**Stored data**
=== Begin Enclosure ===

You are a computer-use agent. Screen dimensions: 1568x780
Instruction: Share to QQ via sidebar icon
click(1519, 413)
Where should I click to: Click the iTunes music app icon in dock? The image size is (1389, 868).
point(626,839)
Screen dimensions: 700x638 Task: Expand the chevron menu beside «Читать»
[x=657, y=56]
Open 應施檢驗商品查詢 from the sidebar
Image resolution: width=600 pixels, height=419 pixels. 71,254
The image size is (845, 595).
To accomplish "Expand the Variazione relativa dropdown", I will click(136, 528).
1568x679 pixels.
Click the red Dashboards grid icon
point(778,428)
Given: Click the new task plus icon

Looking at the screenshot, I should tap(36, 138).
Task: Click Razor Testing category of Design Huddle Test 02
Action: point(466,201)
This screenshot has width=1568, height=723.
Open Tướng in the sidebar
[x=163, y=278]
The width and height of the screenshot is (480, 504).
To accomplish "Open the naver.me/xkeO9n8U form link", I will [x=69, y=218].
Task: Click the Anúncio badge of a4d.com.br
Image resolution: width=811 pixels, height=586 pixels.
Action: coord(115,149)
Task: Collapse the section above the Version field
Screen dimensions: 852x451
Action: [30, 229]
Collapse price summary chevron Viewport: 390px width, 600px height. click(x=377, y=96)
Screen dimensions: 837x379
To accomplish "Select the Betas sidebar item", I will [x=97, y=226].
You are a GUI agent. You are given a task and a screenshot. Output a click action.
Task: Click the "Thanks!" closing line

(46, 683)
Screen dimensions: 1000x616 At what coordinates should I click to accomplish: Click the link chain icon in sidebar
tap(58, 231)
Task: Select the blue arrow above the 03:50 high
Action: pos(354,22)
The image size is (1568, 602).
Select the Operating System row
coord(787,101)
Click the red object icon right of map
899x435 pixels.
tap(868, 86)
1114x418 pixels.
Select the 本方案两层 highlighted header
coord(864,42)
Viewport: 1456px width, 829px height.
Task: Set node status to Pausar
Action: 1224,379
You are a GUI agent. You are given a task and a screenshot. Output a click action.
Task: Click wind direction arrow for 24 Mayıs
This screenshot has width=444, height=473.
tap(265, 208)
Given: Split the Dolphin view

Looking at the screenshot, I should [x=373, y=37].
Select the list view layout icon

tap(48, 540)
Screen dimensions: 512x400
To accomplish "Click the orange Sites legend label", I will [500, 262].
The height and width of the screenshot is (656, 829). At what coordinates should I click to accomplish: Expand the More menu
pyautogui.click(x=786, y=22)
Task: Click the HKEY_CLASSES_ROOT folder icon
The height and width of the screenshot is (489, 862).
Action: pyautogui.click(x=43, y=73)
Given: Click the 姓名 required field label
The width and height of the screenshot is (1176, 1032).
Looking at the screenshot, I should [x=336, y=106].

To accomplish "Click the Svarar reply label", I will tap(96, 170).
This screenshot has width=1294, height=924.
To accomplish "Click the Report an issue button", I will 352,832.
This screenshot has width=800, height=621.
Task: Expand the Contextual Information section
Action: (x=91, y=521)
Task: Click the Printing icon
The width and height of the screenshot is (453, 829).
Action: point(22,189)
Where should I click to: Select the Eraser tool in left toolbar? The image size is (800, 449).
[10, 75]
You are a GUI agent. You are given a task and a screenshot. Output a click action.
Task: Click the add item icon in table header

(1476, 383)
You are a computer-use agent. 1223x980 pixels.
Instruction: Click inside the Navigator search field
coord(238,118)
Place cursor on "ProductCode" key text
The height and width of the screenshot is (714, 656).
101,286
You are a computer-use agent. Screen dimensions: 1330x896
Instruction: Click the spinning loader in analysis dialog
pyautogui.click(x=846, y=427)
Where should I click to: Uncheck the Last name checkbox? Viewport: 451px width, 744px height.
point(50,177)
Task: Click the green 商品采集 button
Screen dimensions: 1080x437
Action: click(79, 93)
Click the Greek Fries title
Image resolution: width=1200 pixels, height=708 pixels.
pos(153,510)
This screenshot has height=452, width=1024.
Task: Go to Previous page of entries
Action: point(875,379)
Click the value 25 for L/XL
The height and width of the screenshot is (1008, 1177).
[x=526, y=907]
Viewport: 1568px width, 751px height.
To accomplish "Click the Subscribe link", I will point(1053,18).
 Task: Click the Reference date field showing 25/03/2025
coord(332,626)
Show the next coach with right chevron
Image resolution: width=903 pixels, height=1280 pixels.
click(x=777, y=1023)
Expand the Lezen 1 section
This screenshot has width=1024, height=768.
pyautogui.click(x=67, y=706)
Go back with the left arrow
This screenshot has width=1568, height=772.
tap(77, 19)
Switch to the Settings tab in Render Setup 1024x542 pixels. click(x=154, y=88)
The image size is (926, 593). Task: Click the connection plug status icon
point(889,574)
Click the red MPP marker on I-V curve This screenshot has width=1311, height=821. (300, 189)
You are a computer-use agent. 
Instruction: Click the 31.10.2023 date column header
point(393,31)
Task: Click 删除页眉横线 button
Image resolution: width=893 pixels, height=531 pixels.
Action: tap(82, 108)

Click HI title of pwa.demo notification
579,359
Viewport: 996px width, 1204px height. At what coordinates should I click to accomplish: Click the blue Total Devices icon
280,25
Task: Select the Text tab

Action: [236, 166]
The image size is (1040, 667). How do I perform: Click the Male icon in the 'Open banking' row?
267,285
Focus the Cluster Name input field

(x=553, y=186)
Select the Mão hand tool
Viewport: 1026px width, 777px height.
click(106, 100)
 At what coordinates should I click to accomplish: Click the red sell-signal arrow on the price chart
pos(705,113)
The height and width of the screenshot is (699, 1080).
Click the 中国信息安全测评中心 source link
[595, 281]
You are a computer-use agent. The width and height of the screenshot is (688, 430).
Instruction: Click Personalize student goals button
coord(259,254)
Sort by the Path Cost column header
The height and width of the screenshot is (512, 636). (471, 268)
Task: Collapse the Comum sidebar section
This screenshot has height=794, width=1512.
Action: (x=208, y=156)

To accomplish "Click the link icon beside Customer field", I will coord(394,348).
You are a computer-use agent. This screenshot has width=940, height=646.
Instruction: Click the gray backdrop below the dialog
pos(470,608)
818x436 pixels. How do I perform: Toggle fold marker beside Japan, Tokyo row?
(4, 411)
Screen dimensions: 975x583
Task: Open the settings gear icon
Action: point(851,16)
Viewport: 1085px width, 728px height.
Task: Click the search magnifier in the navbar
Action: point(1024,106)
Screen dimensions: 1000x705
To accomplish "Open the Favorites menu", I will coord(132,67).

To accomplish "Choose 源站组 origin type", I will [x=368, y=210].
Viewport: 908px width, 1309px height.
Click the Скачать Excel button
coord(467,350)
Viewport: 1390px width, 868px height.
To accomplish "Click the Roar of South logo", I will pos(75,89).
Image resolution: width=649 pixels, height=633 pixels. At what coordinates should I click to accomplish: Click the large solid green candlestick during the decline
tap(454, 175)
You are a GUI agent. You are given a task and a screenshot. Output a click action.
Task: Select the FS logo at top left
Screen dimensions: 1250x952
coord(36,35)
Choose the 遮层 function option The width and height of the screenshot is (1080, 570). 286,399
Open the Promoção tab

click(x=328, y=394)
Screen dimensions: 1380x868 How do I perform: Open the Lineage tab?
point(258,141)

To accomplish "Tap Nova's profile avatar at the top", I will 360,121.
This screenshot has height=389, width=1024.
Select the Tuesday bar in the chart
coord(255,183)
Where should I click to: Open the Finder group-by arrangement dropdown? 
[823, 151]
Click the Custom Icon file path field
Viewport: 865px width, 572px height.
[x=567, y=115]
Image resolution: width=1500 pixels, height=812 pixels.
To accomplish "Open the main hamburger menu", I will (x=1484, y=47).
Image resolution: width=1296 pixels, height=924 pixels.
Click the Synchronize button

=== End Enclosure ===

**TASK DETAILS**
Each entry shown above should be copied out exactly.

**RESPONSE FOR THIS EXERCISE**
You are a computer-use agent. Screen dimensions: 1568x780
Instruction: Share to QQ via sidebar icon
click(1519, 413)
Where should I click to: Click the iTunes music app icon in dock? The image size is (1389, 868).
point(626,839)
Screen dimensions: 700x638 Task: Expand the chevron menu beside «Читать»
[x=657, y=56]
Open 應施檢驗商品查詢 from the sidebar
Image resolution: width=600 pixels, height=419 pixels. 71,254
The image size is (845, 595).
To accomplish "Expand the Variazione relativa dropdown", I will click(136, 528).
1568x679 pixels.
Click the red Dashboards grid icon
point(778,428)
Given: Click the new task plus icon

Looking at the screenshot, I should tap(36, 138).
Task: Click Razor Testing category of Design Huddle Test 02
Action: point(466,201)
This screenshot has width=1568, height=723.
Open Tướng in the sidebar
[x=163, y=278]
The width and height of the screenshot is (480, 504).
To accomplish "Open the naver.me/xkeO9n8U form link", I will [x=69, y=218].
Task: Click the Anúncio badge of a4d.com.br
Image resolution: width=811 pixels, height=586 pixels.
Action: coord(115,149)
Task: Collapse the section above the Version field
Screen dimensions: 852x451
Action: [30, 229]
Collapse price summary chevron Viewport: 390px width, 600px height. click(x=377, y=96)
Screen dimensions: 837x379
To accomplish "Select the Betas sidebar item", I will [x=97, y=226].
You are a GUI agent. You are given a task and a screenshot. Output a click action.
Task: Click the "Thanks!" closing line

(46, 683)
Screen dimensions: 1000x616 At what coordinates should I click to accomplish: Click the link chain icon in sidebar
tap(58, 231)
Task: Select the blue arrow above the 03:50 high
Action: pos(354,22)
The image size is (1568, 602).
Select the Operating System row
coord(787,101)
Click the red object icon right of map
899x435 pixels.
tap(868, 86)
1114x418 pixels.
Select the 本方案两层 highlighted header
coord(864,42)
Viewport: 1456px width, 829px height.
Task: Set node status to Pausar
Action: 1224,379
You are a GUI agent. You are given a task and a screenshot. Output a click action.
Task: Click wind direction arrow for 24 Mayıs
This screenshot has width=444, height=473.
tap(265, 208)
Given: Split the Dolphin view

Looking at the screenshot, I should [x=373, y=37].
Select the list view layout icon

tap(48, 540)
Screen dimensions: 512x400
To accomplish "Click the orange Sites legend label", I will [500, 262].
The height and width of the screenshot is (656, 829). At what coordinates should I click to accomplish: Expand the More menu
pyautogui.click(x=786, y=22)
Task: Click the HKEY_CLASSES_ROOT folder icon
The height and width of the screenshot is (489, 862).
Action: pyautogui.click(x=43, y=73)
Given: Click the 姓名 required field label
The width and height of the screenshot is (1176, 1032).
Looking at the screenshot, I should [x=336, y=106].

To accomplish "Click the Svarar reply label", I will tap(96, 170).
This screenshot has width=1294, height=924.
To accomplish "Click the Report an issue button", I will 352,832.
This screenshot has width=800, height=621.
Task: Expand the Contextual Information section
Action: (x=91, y=521)
Task: Click the Printing icon
The width and height of the screenshot is (453, 829).
Action: point(22,189)
Where should I click to: Select the Eraser tool in left toolbar? The image size is (800, 449).
[10, 75]
You are a GUI agent. You are given a task and a screenshot. Output a click action.
Task: Click the add item icon in table header

(1476, 383)
You are a computer-use agent. 1223x980 pixels.
Instruction: Click inside the Navigator search field
coord(238,118)
Place cursor on "ProductCode" key text
The height and width of the screenshot is (714, 656).
101,286
You are a computer-use agent. Screen dimensions: 1330x896
Instruction: Click the spinning loader in analysis dialog
pyautogui.click(x=846, y=427)
Where should I click to: Uncheck the Last name checkbox? Viewport: 451px width, 744px height.
point(50,177)
Task: Click the green 商品采集 button
Screen dimensions: 1080x437
Action: click(79, 93)
Click the Greek Fries title
Image resolution: width=1200 pixels, height=708 pixels.
pos(153,510)
This screenshot has height=452, width=1024.
Task: Go to Previous page of entries
Action: point(875,379)
Click the value 25 for L/XL
The height and width of the screenshot is (1008, 1177).
[x=526, y=907]
Viewport: 1568px width, 751px height.
To accomplish "Click the Subscribe link", I will point(1053,18).
 Task: Click the Reference date field showing 25/03/2025
coord(332,626)
Show the next coach with right chevron
Image resolution: width=903 pixels, height=1280 pixels.
click(x=777, y=1023)
Expand the Lezen 1 section
This screenshot has width=1024, height=768.
pyautogui.click(x=67, y=706)
Go back with the left arrow
This screenshot has width=1568, height=772.
tap(77, 19)
Switch to the Settings tab in Render Setup 1024x542 pixels. click(x=154, y=88)
The image size is (926, 593). Task: Click the connection plug status icon
point(889,574)
Click the red MPP marker on I-V curve This screenshot has width=1311, height=821. (300, 189)
You are a computer-use agent. 
Instruction: Click the 31.10.2023 date column header
point(393,31)
Task: Click 删除页眉横线 button
Image resolution: width=893 pixels, height=531 pixels.
Action: tap(82, 108)

Click HI title of pwa.demo notification
579,359
Viewport: 996px width, 1204px height. At what coordinates should I click to accomplish: Click the blue Total Devices icon
280,25
Task: Select the Text tab

Action: [236, 166]
The image size is (1040, 667). How do I perform: Click the Male icon in the 'Open banking' row?
267,285
Focus the Cluster Name input field

(x=553, y=186)
Select the Mão hand tool
Viewport: 1026px width, 777px height.
click(106, 100)
 At what coordinates should I click to accomplish: Click the red sell-signal arrow on the price chart
pos(705,113)
The height and width of the screenshot is (699, 1080).
Click the 中国信息安全测评中心 source link
[595, 281]
You are a computer-use agent. The width and height of the screenshot is (688, 430).
Instruction: Click Personalize student goals button
coord(259,254)
Sort by the Path Cost column header
The height and width of the screenshot is (512, 636). (471, 268)
Task: Collapse the Comum sidebar section
This screenshot has height=794, width=1512.
Action: (x=208, y=156)

To accomplish "Click the link icon beside Customer field", I will coord(394,348).
You are a computer-use agent. This screenshot has width=940, height=646.
Instruction: Click the gray backdrop below the dialog
pos(470,608)
818x436 pixels. How do I perform: Toggle fold marker beside Japan, Tokyo row?
(4, 411)
Screen dimensions: 975x583
Task: Open the settings gear icon
Action: point(851,16)
Viewport: 1085px width, 728px height.
Task: Click the search magnifier in the navbar
Action: point(1024,106)
Screen dimensions: 1000x705
To accomplish "Open the Favorites menu", I will coord(132,67).

To accomplish "Choose 源站组 origin type", I will [x=368, y=210].
Viewport: 908px width, 1309px height.
Click the Скачать Excel button
coord(467,350)
Viewport: 1390px width, 868px height.
To accomplish "Click the Roar of South logo", I will pos(75,89).
Image resolution: width=649 pixels, height=633 pixels. At what coordinates should I click to accomplish: Click the large solid green candlestick during the decline
tap(454, 175)
You are a GUI agent. You are given a task and a screenshot. Output a click action.
Task: Select the FS logo at top left
Screen dimensions: 1250x952
coord(36,35)
Choose the 遮层 function option The width and height of the screenshot is (1080, 570). 286,399
Open the Promoção tab

click(x=328, y=394)
Screen dimensions: 1380x868 How do I perform: Open the Lineage tab?
point(258,141)

To accomplish "Tap Nova's profile avatar at the top", I will 360,121.
This screenshot has height=389, width=1024.
Select the Tuesday bar in the chart
coord(255,183)
Where should I click to: Open the Finder group-by arrangement dropdown? 
[823, 151]
Click the Custom Icon file path field
Viewport: 865px width, 572px height.
[x=567, y=115]
Image resolution: width=1500 pixels, height=812 pixels.
To accomplish "Open the main hamburger menu", I will (x=1484, y=47).
Image resolution: width=1296 pixels, height=924 pixels.
Click the Synchronize button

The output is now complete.